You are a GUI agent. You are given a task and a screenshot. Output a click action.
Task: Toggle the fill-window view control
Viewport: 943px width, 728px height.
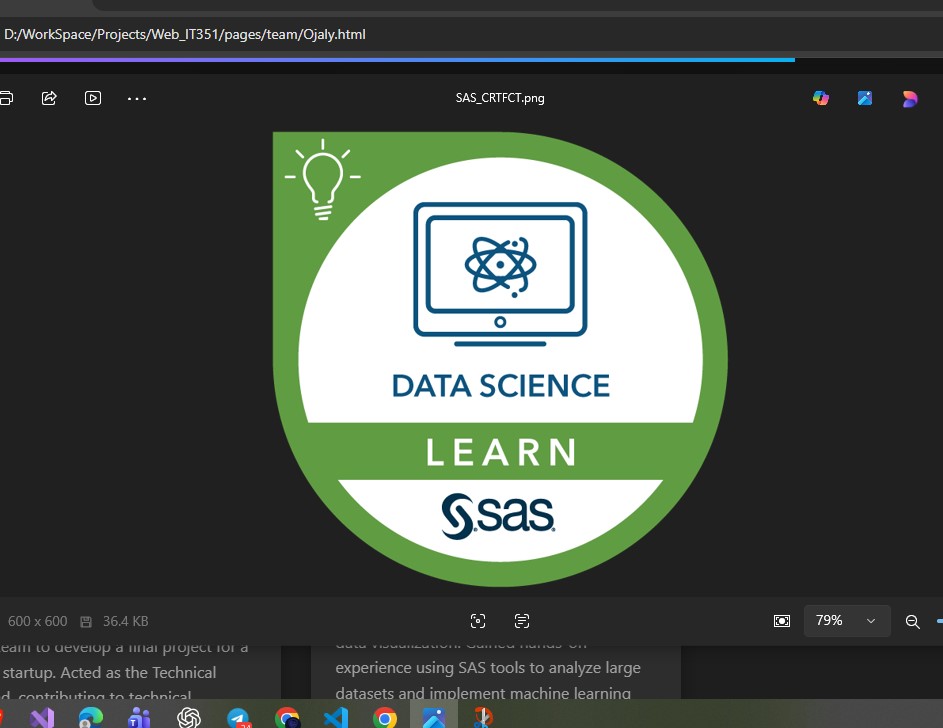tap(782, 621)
■ ■ ■ ■ ■ ■ ■
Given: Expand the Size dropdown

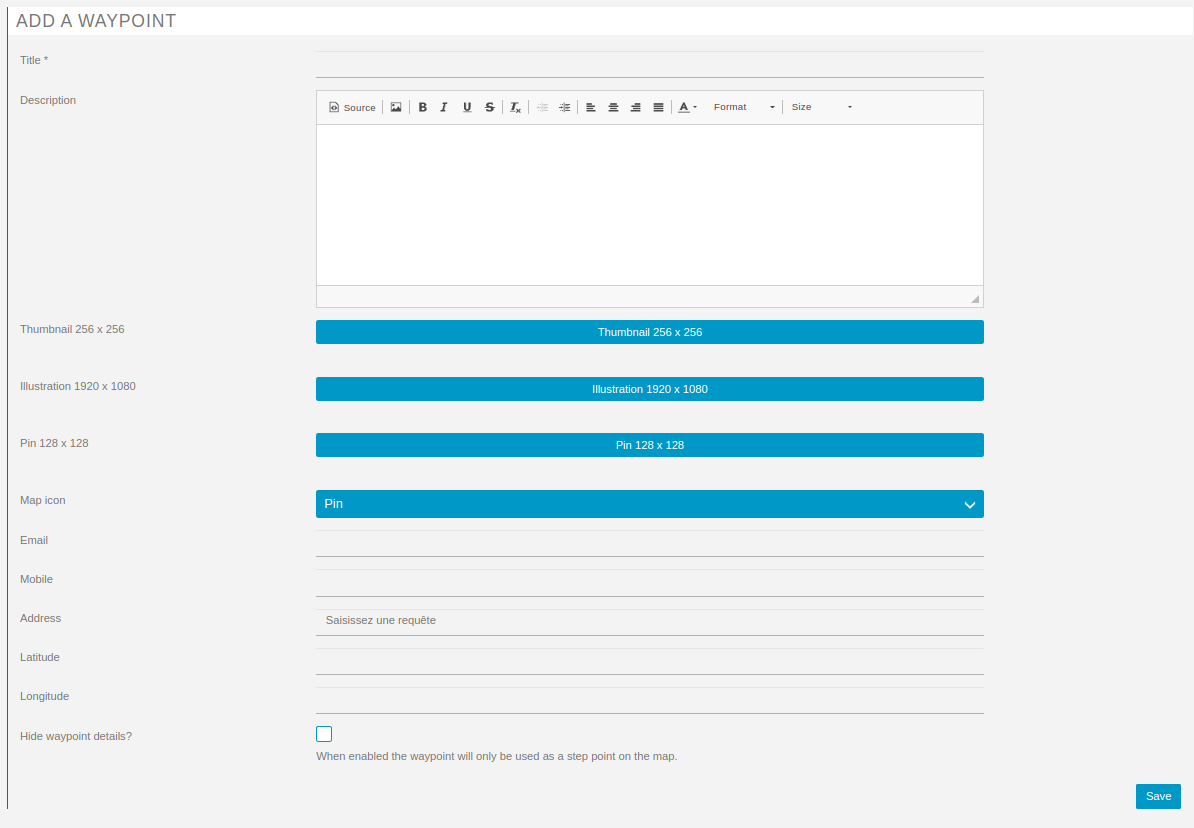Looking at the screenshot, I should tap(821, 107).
■ ■ ■ ■ ■ ■ ■
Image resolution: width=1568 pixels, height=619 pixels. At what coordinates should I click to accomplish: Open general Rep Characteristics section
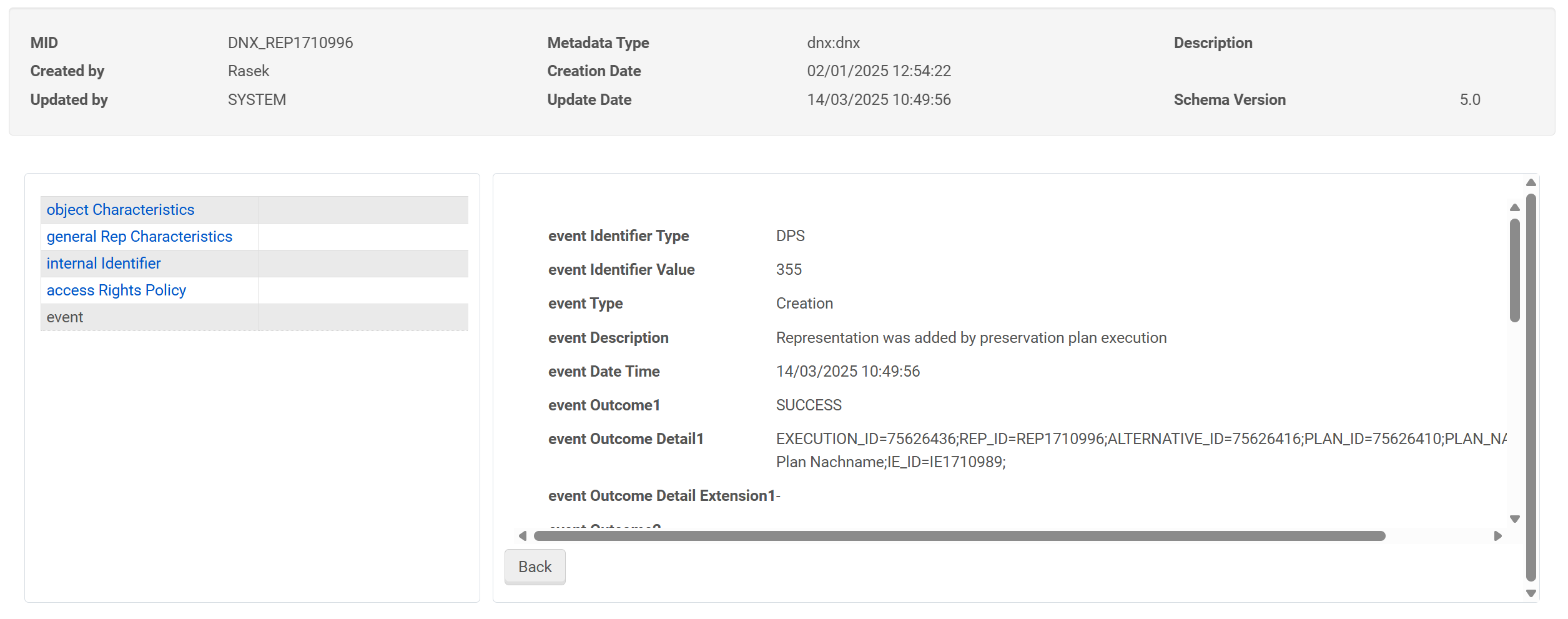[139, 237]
■ ■ ■ ■ ■ ■ ■
Rewrite everything from the line containing "You are a GUI" down to the line containing "tap(782, 621)", swapping "click action" for "tap action" and keeping all else unchanged. Leave the pictures out of your answer.

RESPONSE:
You are a GUI agent. You are given a task and a screenshot. Output a tap action.
Task: Toggle the fill-window view control
Viewport: 943px width, 728px height.
tap(782, 621)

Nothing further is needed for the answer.